Steady-state kinetic characterization of evolved biphenyl dioxygenase, which acquired novel degradation ability for benzene and toluene.

Biphenyl dioxygenase (Bph Dox) catalyzes initial oxygenation in the bacterial biphenyl degradation pathway. Bph Dox in Pseudomonas pseudoalcaligenes KF707 is a Rieske type three-component enzyme in which a large subunit (encoded by the bphA1 gene) plays an important role in the substrate specificity of Bph Dox. Steady-state kinetic assays using purified enzyme components demonstrated that KF707 Bph Dox had a kcat/Km of 33.1 x 10(3) (M(-1) s(-1)) for biphenyl.
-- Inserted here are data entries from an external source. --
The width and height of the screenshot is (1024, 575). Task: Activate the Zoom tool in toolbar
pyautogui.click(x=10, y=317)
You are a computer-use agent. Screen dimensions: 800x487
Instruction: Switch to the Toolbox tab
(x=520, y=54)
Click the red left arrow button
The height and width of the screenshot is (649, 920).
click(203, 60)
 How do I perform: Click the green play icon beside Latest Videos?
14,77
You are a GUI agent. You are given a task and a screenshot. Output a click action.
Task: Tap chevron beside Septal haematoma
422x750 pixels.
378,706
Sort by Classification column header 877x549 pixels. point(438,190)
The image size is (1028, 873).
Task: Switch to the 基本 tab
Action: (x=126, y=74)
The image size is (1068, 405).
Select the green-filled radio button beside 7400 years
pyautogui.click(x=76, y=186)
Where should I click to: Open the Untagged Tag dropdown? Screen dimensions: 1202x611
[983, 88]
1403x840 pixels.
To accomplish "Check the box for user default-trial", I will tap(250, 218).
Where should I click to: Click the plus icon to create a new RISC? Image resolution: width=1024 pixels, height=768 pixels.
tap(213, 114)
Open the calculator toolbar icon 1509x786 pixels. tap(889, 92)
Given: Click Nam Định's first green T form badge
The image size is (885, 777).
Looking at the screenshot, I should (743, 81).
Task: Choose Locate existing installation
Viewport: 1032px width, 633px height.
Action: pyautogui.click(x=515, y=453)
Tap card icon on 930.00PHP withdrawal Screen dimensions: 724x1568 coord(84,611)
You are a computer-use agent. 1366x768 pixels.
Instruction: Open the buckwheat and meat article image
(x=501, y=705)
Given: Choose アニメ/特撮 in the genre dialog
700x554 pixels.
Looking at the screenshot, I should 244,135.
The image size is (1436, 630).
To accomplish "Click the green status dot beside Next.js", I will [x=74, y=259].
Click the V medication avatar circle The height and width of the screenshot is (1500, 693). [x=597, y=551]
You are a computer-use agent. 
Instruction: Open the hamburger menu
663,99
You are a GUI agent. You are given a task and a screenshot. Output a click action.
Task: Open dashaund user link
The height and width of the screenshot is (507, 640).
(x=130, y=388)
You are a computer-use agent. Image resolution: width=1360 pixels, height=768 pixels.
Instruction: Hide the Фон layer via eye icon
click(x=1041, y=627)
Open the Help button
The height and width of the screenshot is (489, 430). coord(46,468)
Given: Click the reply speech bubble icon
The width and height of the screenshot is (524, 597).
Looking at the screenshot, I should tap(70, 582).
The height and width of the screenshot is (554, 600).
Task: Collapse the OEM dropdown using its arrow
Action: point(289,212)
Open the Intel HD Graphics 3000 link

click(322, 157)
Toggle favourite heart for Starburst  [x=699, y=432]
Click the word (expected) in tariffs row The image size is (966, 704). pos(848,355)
Evolved 1072 Bph Dox generated by the process of DNA shuffling (Suenaga, H. et al., J. Bacteriol., 184, 3682-3688 (2002)) exhibited enhanced degradation activity not only for biphenyl (kcat/Km of 62.2 x 10(3) [M(-1) s(-1)]) but also for benzene and toluene, compounds that are rarely attacked by KF707 Bph Dox. These results suggest that evolved 1072 Bph Dox acquires higher affinities and catalytic efficiencies for various substrates than the original KF707 enzyme.